N°38 | Et le sexe ?

Pierre-Jean Luizard
Chiites et sunnites
La grande discorde en 100 questions
Paris, Tallandier, 2017
Pierre-Jean Luizard, Chiites et sunnites, Tallandier

Jamais, dans l’histoire du monde, deux conceptions religieuses issues de la même origine, le Coran révélé par le prophète Mahomet, ne se sont affrontées avec autant de violence, et ce dès les premières années après la disparition du Prophète.
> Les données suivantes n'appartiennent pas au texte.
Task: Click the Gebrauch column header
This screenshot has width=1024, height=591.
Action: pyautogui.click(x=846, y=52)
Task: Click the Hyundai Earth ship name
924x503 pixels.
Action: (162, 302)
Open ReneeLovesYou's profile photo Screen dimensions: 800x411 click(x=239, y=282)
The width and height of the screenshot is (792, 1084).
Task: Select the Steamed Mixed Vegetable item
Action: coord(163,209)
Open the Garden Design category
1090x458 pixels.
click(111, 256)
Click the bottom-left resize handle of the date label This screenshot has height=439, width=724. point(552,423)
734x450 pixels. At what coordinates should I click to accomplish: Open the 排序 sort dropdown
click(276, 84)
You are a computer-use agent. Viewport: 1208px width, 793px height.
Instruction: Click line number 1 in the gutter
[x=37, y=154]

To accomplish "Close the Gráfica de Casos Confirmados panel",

Malgré les tentatives désespérées pour retrouver une unité, l’instrumentalisation de la religion par le politique a semé des intérêts contradictoires au nom d’une conception inclusive de l’islam qui fondait son appartenance sur l’exclusion des autres religions, confondant parfois les mécréants chrétiens et les membres de la confrérie musulmane adverse, jugés comme des apostats. Cette violence a atteint à plusieurs reprises des paroxysmes dramatiques dont les affrontements meurtriers récents ne sont qu’un exemple parmi d’autres. Les sunnites reprochent aux chiites leur conception simpliste d’une croyance en l’héritage divin de Mahomet et de sa famille dont les imams sont les représentants sur terre. Les chiites reprochent aux sunnites d’être responsables de la mort d’Ali, le gendre du Prophète, et de déléguer au seul calife la responsabilité de l’interprétation littérale du Coran. Depuis quatorze siècles, ces reproches mutuels alimentent des haines farouches, meurtrières, que le politique utilise à des fins opportunistes.

Les sunnites sont numériquement dans un rapport inégalitaire avec les chiites (85 % contre 15 %). Mais, au sein des deux communautés, une infinité de mouvements, souvent agressifs les uns par rapport aux autres, permet parfois de nouer des alliances temporaires inattendues. L’Iran est le pays chiite par excellence. Mais ce choix est tardif : il date du xvie siècle et pour des raisons politiques. L’Irak est le pays sunnite qui, paradoxalement, héberge les plus grands lieux sacrés du chiisme. Quand l’Amérique renverse Saddam Hussein, protecteur de sunnites, elle fera de ces derniers, devenus des proscrits, des militants de Daech. La guerre de Syrie oppose les alaouites de Bachar el-Assad, proches des chiites, donc soutenus par l’Iran et le Hezbollah (parti chiite libanais), puis les Russes aux sunnites de Daech et aux autres communautés. L’affrontement entre l’Iran et l’Arabie saoudite, qui possède les lieux saints de l’islam, est l’occasion réitérée de tensions lors des pèlerinages qui font souvent de nombreux morts. Enfin, les chiites sont plutôt l’expression des fractions les plus pauvres des arabes, ayant parfois flirté avec le communisme, alors que les sunnites sont présents dans les monarchies pétrolières arabes.

Ce livre, écrit par l’un des meilleurs connaisseurs de la question, rend compréhensible la confusion permanente s’offrant à l’Occidental qui renonce souvent à saisir les vrais enjeux. On y découvre que les puissances occidentales ont plus contribué par leur ignorance à alimenter les tensions qu’elles n’en sont directement responsables. Le lecteur passe ainsi de l’ignorance la plus totale à la lumière, dût-elle rester complexe, déroutante et désespérante. Chaque acteur politique devrait s’y intéresser s’il veut tenter de comprendre l’histoire de son temps.